- Opening Delimiter -

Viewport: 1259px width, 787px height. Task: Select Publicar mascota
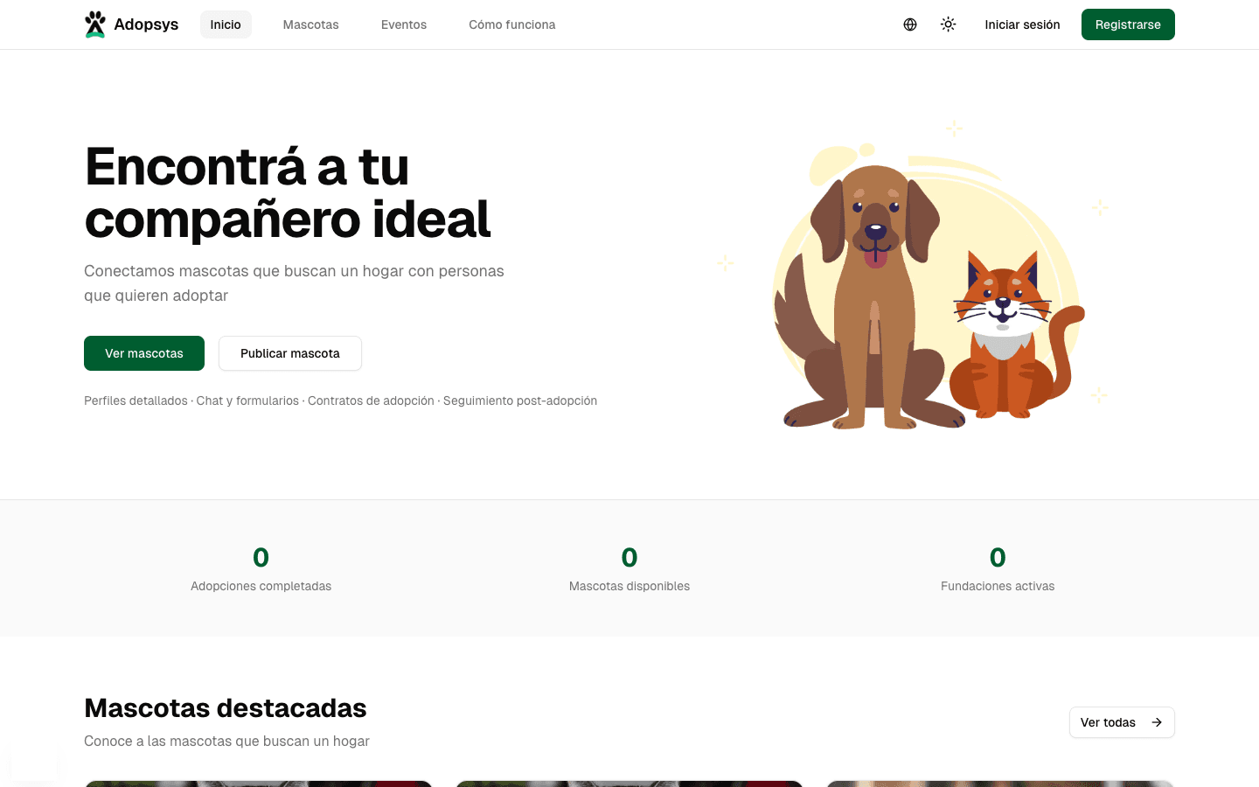289,353
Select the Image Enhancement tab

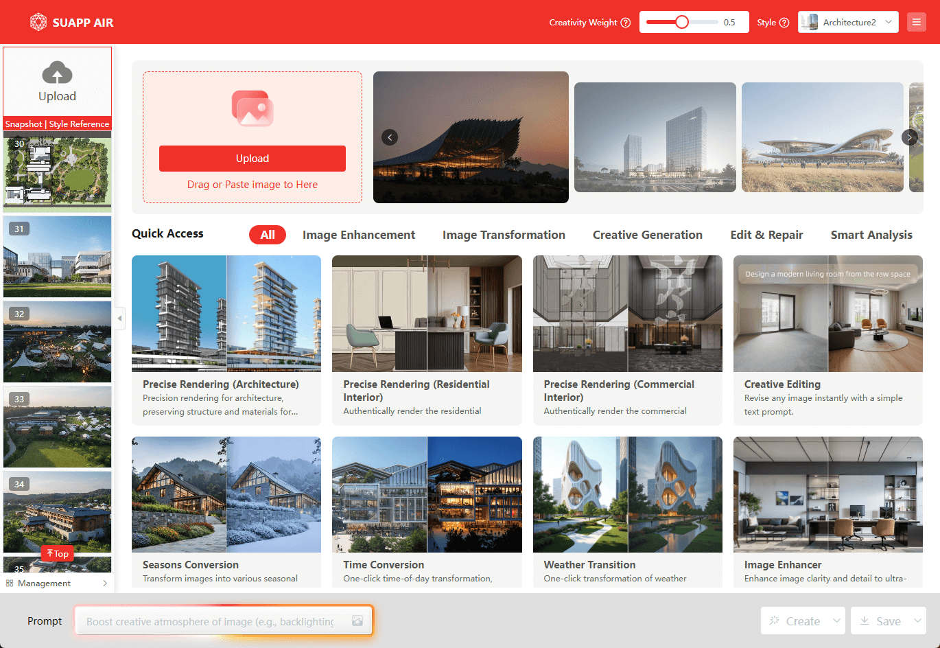click(358, 235)
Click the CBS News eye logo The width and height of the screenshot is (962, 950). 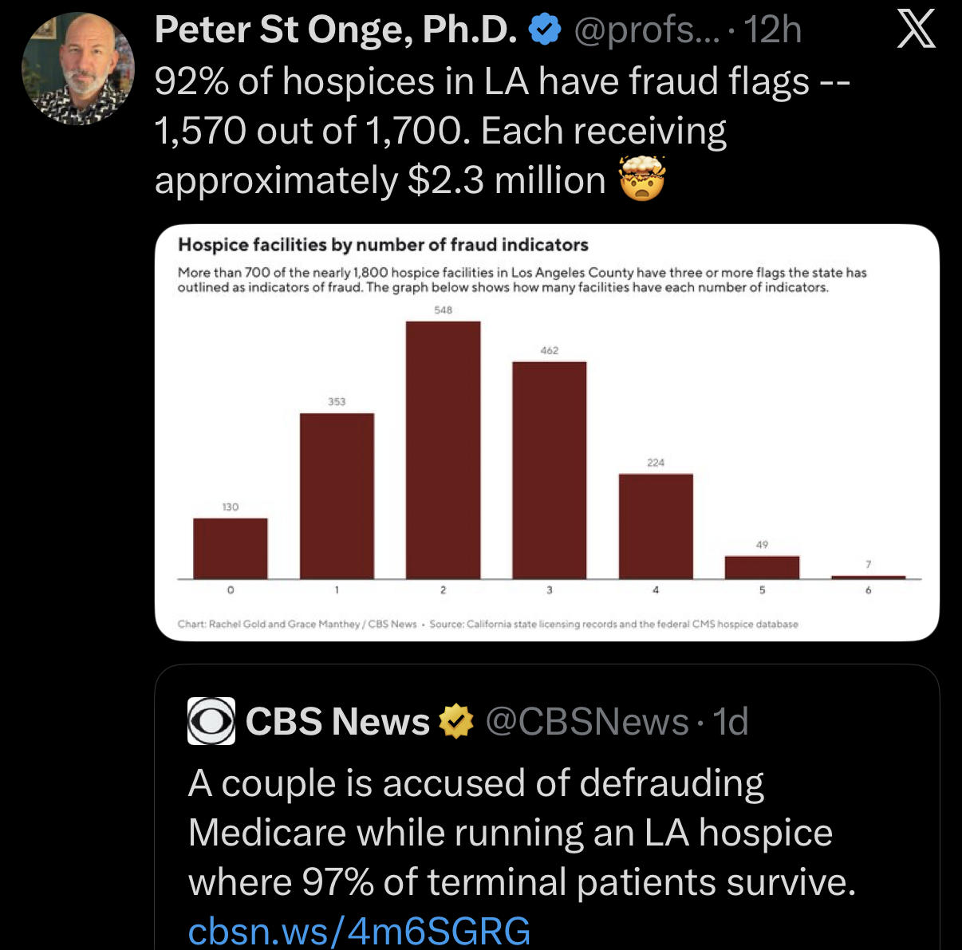point(211,721)
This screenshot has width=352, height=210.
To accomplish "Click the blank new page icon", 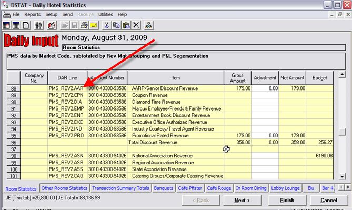I will pyautogui.click(x=26, y=25).
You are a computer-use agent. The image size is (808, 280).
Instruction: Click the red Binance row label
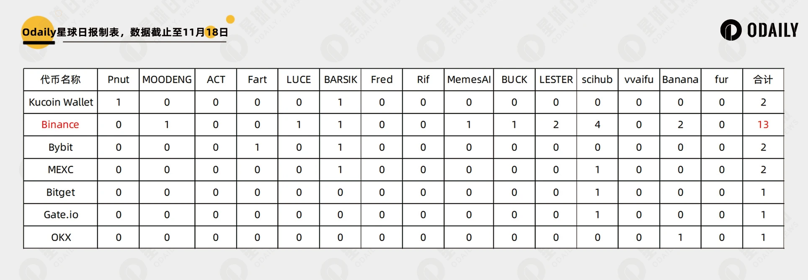click(60, 124)
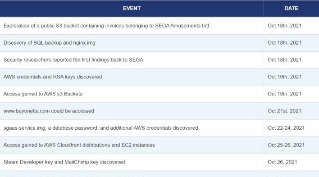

- Closing Delimiter -

AIM OF THE TASK: Each line from the one holding "You are a computer-use" through the end of the listing is to be output exactly, both ends included, with no other lines and the pictures left out.

RESULT OF THE EXERCISE:
You are a computer-use agent. The image size is (808, 280).
Instruction: Click the red Binance row label
click(60, 124)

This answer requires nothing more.